WHAT IS REQUIRED — Reproduce the records below exactly, with nothing altered.

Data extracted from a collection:
BEGIN
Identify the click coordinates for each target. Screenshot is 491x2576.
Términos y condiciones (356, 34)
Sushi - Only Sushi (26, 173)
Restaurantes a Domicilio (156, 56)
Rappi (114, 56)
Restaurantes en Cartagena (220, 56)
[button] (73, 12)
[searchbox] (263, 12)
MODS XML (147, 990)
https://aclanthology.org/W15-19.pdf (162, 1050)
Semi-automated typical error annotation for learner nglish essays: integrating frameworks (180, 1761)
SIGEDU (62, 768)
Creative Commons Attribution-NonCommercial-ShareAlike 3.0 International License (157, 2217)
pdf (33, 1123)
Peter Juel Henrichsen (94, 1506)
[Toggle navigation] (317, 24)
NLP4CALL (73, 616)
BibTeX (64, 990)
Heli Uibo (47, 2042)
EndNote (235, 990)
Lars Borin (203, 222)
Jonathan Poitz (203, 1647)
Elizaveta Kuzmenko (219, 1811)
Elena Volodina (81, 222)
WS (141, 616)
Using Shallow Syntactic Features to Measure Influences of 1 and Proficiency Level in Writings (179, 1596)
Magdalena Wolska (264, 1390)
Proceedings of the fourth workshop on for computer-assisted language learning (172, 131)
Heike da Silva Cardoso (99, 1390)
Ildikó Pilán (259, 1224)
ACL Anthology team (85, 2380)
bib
END
EXERCISE SOLUTION —
Identify the click coordinates for each target. Screenshot is 491x2576.
Términos y condiciones (356, 34)
Sushi - Only Sushi (26, 173)
Restaurantes a Domicilio (156, 56)
Rappi (114, 56)
Restaurantes en Cartagena (220, 56)
[button] (73, 12)
[searchbox] (263, 12)
MODS XML (147, 990)
https://aclanthology.org/W15-19.pdf (162, 1050)
Semi-automated typical error annotation for learner nglish essays: integrating frameworks (180, 1761)
SIGEDU (62, 768)
Creative Commons Attribution-NonCommercial-ShareAlike 3.0 International License (157, 2217)
pdf (33, 1123)
Peter Juel Henrichsen (94, 1506)
[Toggle navigation] (317, 24)
NLP4CALL (73, 616)
BibTeX (64, 990)
Heli Uibo (47, 2042)
EndNote (235, 990)
Lars Borin (203, 222)
Jonathan Poitz (203, 1647)
Elizaveta Kuzmenko (219, 1811)
Elena Volodina (81, 222)
WS (141, 616)
Using Shallow Syntactic Features to Measure Influences of 1 and Proficiency Level in Writings (179, 1596)
Magdalena Wolska (264, 1390)
Proceedings of the fourth workshop on for computer-assisted language learning (172, 131)
Heike da Silva Cardoso (99, 1390)
Ildikó Pilán (259, 1224)
ACL Anthology team (85, 2380)
bib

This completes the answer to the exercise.